>>>>>
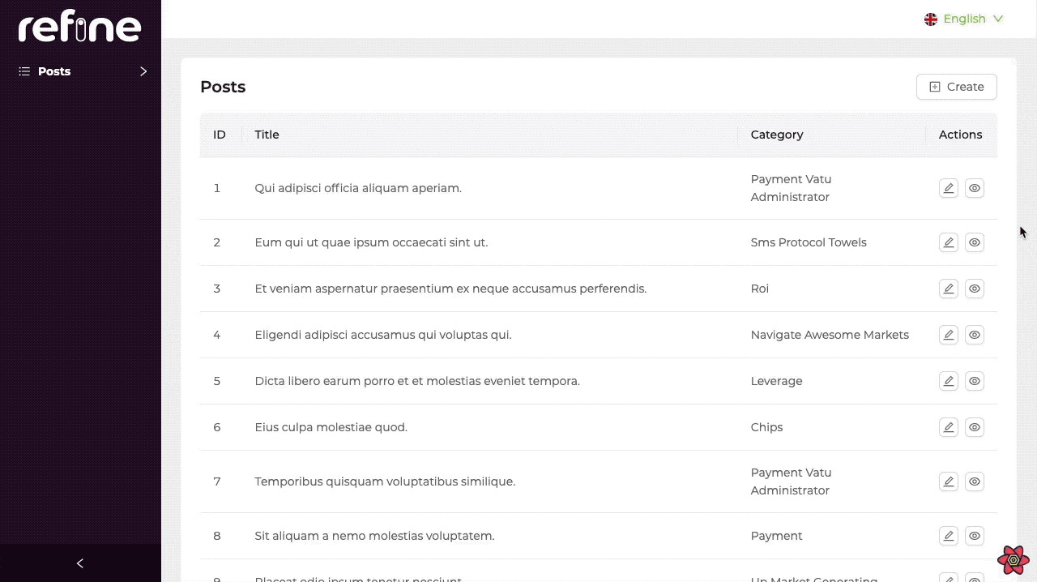
Task: Click the refine logo in sidebar
Action: point(80,28)
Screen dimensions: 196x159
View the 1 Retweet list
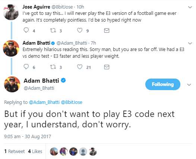(15, 152)
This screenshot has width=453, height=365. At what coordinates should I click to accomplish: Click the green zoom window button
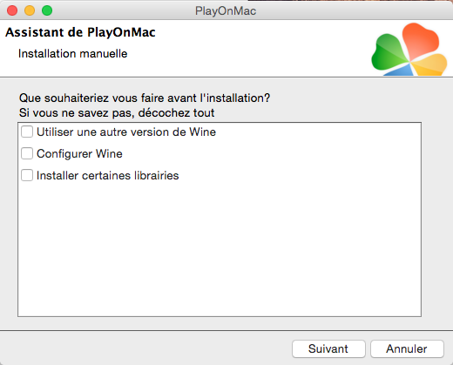(x=47, y=10)
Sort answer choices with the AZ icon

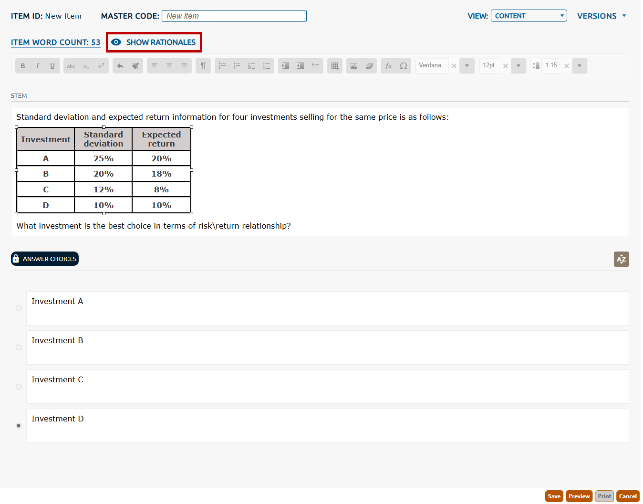tap(621, 259)
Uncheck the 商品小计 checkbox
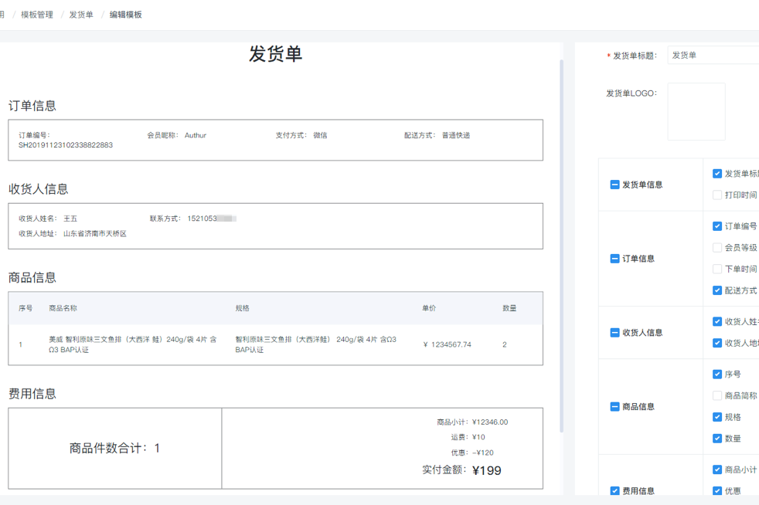The width and height of the screenshot is (759, 505). coord(717,469)
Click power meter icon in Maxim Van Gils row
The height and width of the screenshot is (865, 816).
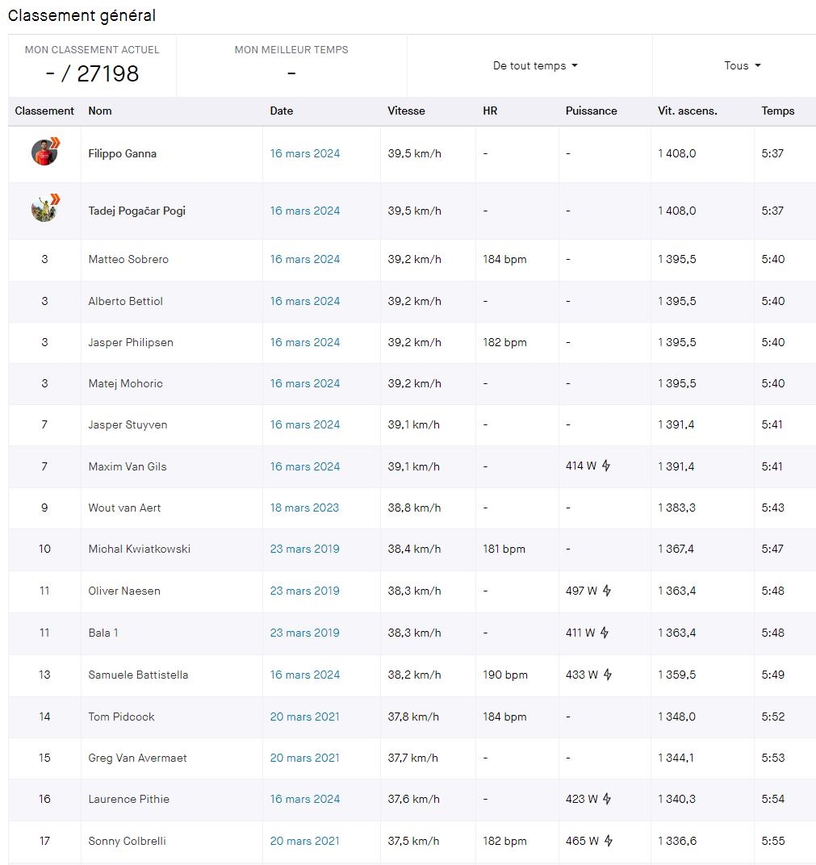(x=606, y=466)
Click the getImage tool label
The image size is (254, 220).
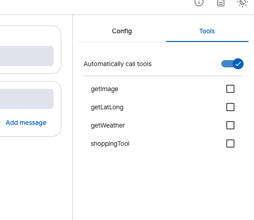pos(105,89)
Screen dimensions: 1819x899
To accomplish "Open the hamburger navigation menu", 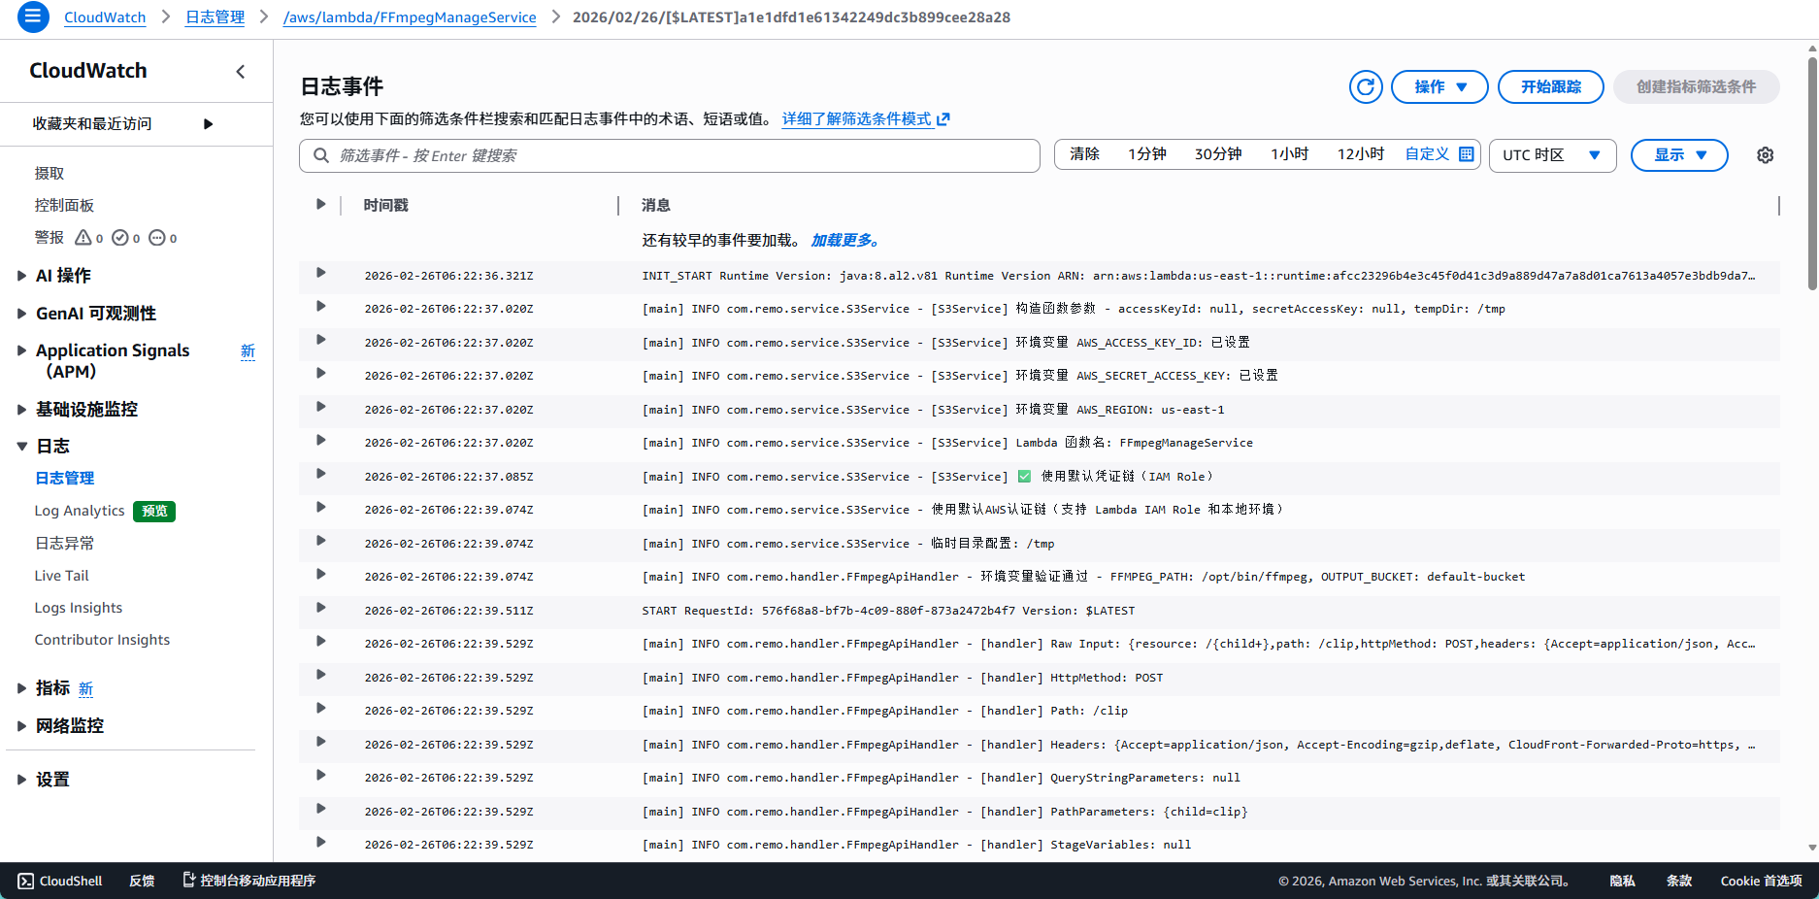I will click(x=33, y=17).
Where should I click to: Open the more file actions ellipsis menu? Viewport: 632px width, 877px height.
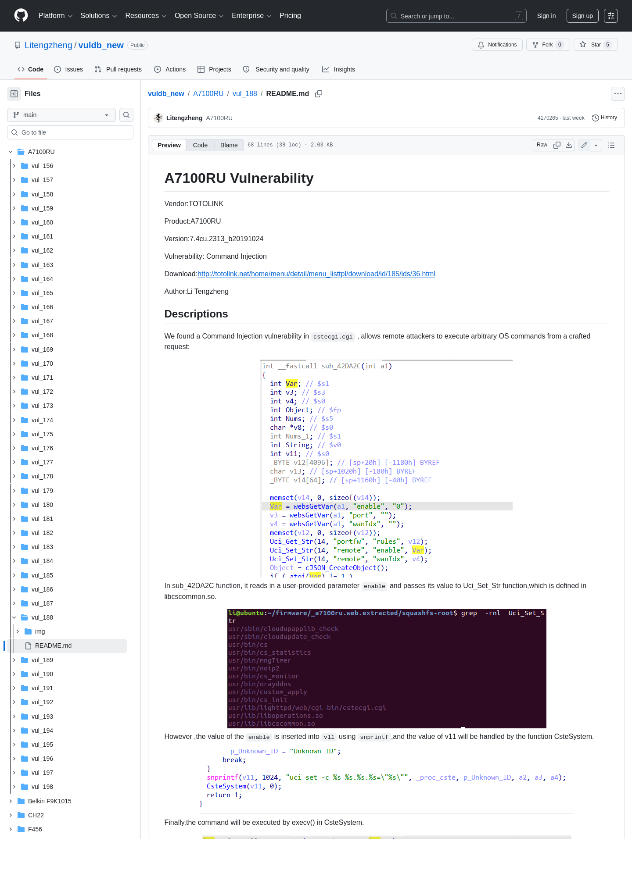click(618, 94)
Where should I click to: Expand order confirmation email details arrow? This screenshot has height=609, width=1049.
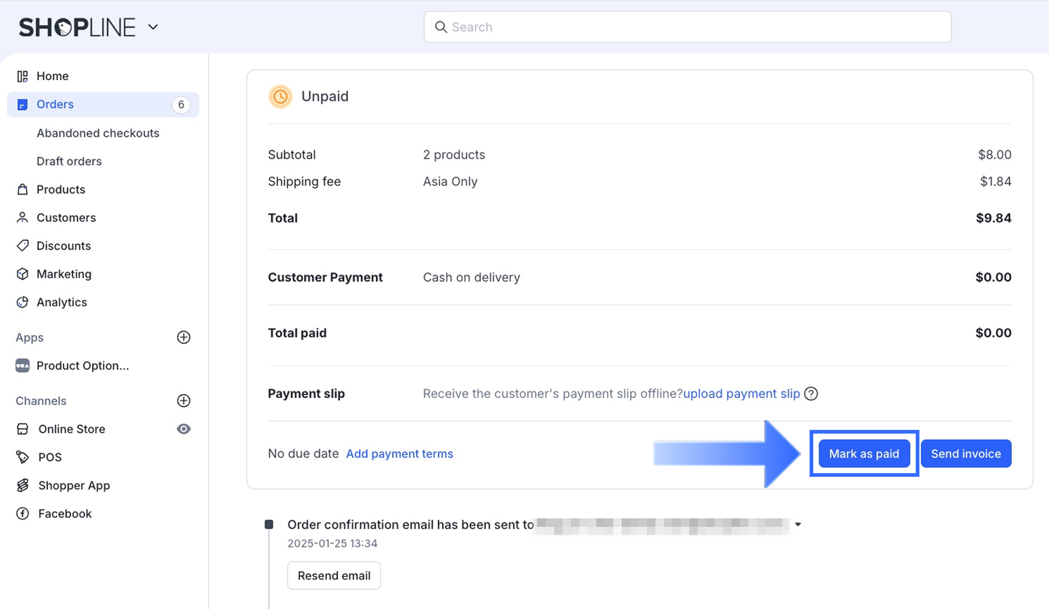tap(798, 524)
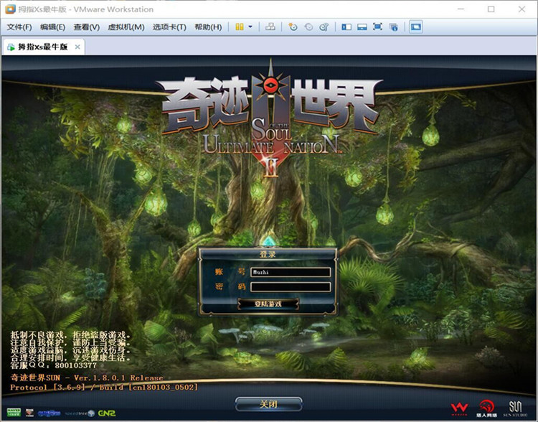Viewport: 538px width, 422px height.
Task: Toggle the library sidebar view icon
Action: coord(346,27)
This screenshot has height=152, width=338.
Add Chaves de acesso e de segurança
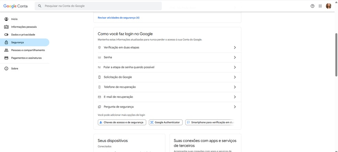tap(122, 122)
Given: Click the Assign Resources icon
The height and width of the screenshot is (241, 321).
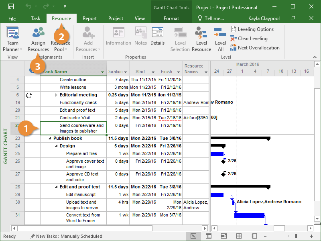Looking at the screenshot, I should [38, 39].
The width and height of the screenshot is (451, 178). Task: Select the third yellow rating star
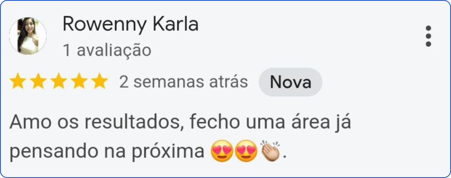click(59, 81)
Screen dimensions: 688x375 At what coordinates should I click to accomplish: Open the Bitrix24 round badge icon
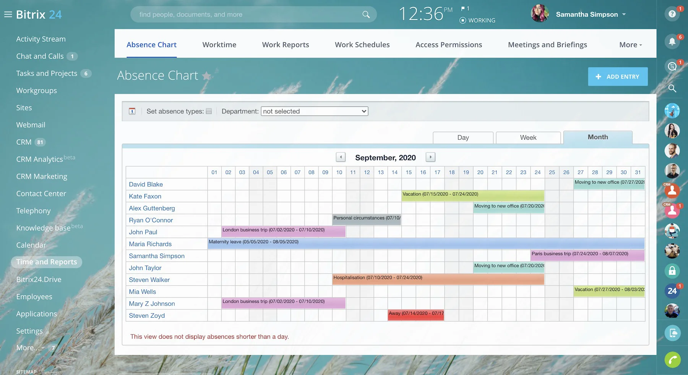click(672, 291)
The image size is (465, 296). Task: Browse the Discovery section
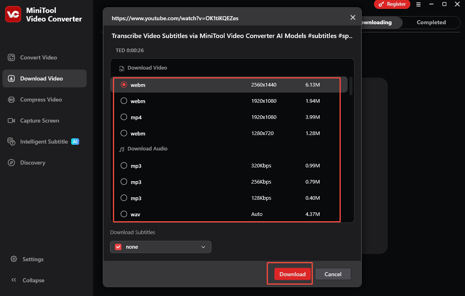33,163
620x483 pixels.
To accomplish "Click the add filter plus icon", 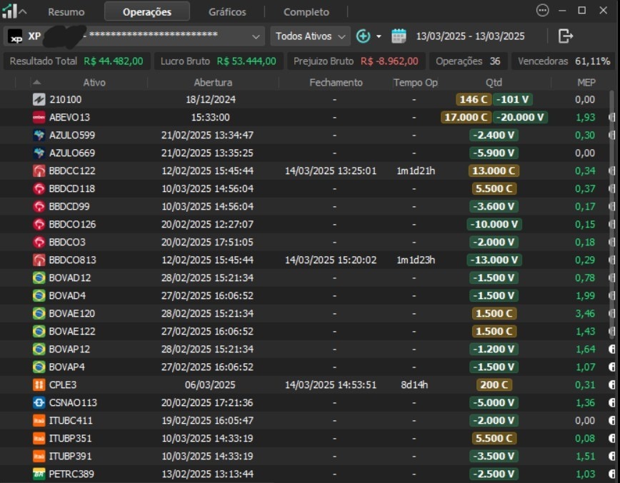I will [x=364, y=36].
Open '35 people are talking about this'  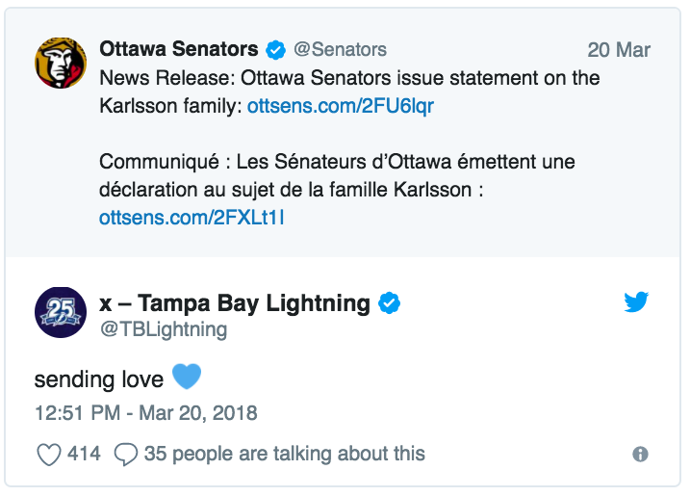click(285, 455)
<<<<<
- WORK INSTRUCTION -
Write back word for word every line in the entries above from the one with "Screen dimensions: 196x159" to the one with "Click power meter icon in Maxim Van Gils row", ends included, and none of the pictures.

- OUTPUT FOR THIS TASK -
Screen dimensions: 196x159
View the 1 Retweet list
(15, 152)
This screenshot has width=453, height=365. At what coordinates should I click to accomplish: Click the green zoom window button
(x=47, y=10)
Sort answer choices with the AZ icon

tap(621, 259)
Uncheck the 商品小计 checkbox
The width and height of the screenshot is (759, 505). coord(717,469)
Click power meter icon in Maxim Van Gils row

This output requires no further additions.